• Exercise passage:

Another prospective journey in West Africa filled me with delight, and no more blithesome soul stepped on the Elder Dempster liner Akabo the morning she left the Princes’ Quay at Liverpool.

A smooth course through the Irish Sea takes us next morning round Land’s End and across the mouth of the English Channel, which is in anything but a friendly mood; and, as usual on the second day out, the chronicler promptly goes into involuntary retirement. In previous similar experiences he had not troubled the ship’s doctor, but on the present occasion a slight trouble not yielding to the applications from his own medicine-case, he thinks it well to utilise skilled, professional treatment.

As promptly as if he were carrying out a three-guinea visit, Dr Hanington appears. A British Columbian with an exceedingly rapid delivery of words, before you have finished your explanation, not a look at tongue nor a touch at the pulse, he has darted out of the cabin and almost instantaneously returns, holding a tube of gelatine in the left hand and a tumbler of water in the other. You cannot gulp down drug and liquid and splutter or stammer your thanks in time for them to catch the swiftly disappearing doctor, who whilst you have been employed in the operation of swallowing has ejaculated, with a delightful Irish brogue, “That will put you right. You will be skipping about the deck to-morrow.”

Three times that day Dr Hanington came unsolicited to see the patient, the two later visits extending to interviews with conversations. They were of the bright, cheery kind, such as, “The Channel is always beastly. I am usually sick there myself. We shall be through the Bay to-morrow noon. It will be smoother than this choppy water”—a glance through the glass of the porthole—“and then you will be running along the promenade deck.” That seems a far-distant vision to the helpless victim of grievous mal-de-mer, though its manifestation is limited to intense headache.

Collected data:

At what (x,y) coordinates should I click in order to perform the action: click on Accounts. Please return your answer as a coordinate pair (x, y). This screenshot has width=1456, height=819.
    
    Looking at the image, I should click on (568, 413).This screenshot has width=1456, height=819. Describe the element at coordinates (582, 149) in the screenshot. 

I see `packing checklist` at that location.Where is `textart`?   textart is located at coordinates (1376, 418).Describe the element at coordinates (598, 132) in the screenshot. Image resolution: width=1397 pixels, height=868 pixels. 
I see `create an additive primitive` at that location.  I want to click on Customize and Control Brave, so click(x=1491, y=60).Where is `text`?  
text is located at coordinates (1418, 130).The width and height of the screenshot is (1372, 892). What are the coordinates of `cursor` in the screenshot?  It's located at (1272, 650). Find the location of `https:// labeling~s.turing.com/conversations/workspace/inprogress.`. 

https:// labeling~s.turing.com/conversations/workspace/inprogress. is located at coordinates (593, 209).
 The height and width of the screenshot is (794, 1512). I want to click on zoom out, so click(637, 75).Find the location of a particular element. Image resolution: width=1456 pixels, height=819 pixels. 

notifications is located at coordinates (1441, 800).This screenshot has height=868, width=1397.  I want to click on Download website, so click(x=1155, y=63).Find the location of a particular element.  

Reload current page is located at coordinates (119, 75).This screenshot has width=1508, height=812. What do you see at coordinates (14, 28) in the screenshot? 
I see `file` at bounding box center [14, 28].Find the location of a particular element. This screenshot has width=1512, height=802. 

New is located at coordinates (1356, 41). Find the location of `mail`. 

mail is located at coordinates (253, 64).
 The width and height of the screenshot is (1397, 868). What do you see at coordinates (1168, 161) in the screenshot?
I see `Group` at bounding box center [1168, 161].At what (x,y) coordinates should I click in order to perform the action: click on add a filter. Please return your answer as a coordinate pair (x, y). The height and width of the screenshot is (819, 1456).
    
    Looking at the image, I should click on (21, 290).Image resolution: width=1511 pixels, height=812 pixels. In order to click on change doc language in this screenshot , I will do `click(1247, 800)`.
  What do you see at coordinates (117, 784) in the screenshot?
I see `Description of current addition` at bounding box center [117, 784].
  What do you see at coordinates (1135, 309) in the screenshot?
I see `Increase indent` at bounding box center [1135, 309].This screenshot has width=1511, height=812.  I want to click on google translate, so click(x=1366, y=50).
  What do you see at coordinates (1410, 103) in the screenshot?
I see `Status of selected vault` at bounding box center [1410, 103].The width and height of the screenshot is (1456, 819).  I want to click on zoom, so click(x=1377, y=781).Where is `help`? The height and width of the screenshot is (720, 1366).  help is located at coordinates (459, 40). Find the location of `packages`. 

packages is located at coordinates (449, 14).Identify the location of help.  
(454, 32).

• Tasks to carry out:
**A.** In the voyage passage, what is Dr Hanington holding in his left hand when he returns to the cabin?
**B.** Based on the voyage passage, state whether each statement agrees with it, answering yes or no and quoting the deciding words: (i) The Akabo departed from the Princes’ Quay at Liverpool. (ii) Dr Hanington checked the patient's tongue and pulse before giving the remedy. (iii) Dr Hanington visited the patient three times that day without being asked.
**C.** Write out the stretch of the voyage passage from "Three times that" through "to intense headache.".

• Answer set:
**A.** A tube of gelatine.

**B.**
(i) Yes: "the morning she left the Princes’ Quay at Liverpool"
(ii) No: "not a look at tongue nor a touch at the pulse"
(iii) Yes: "Three times that day Dr Hanington came unsolicited to see the patient"

**C.**
Three times that day Dr Hanington came unsolicited to see the patient, the two later visits extending to interviews with conversations. They were of the bright, cheery kind, such as, “The Channel is always beastly. I am usually sick there myself. We shall be through the Bay to-morrow noon. It will be smoother than this choppy water”—a glance through the glass of the porthole—“and then you will be running along the promenade deck.” That seems a far-distant vision to the helpless victim of grievous mal-de-mer, though its manifestation is limited to intense headache.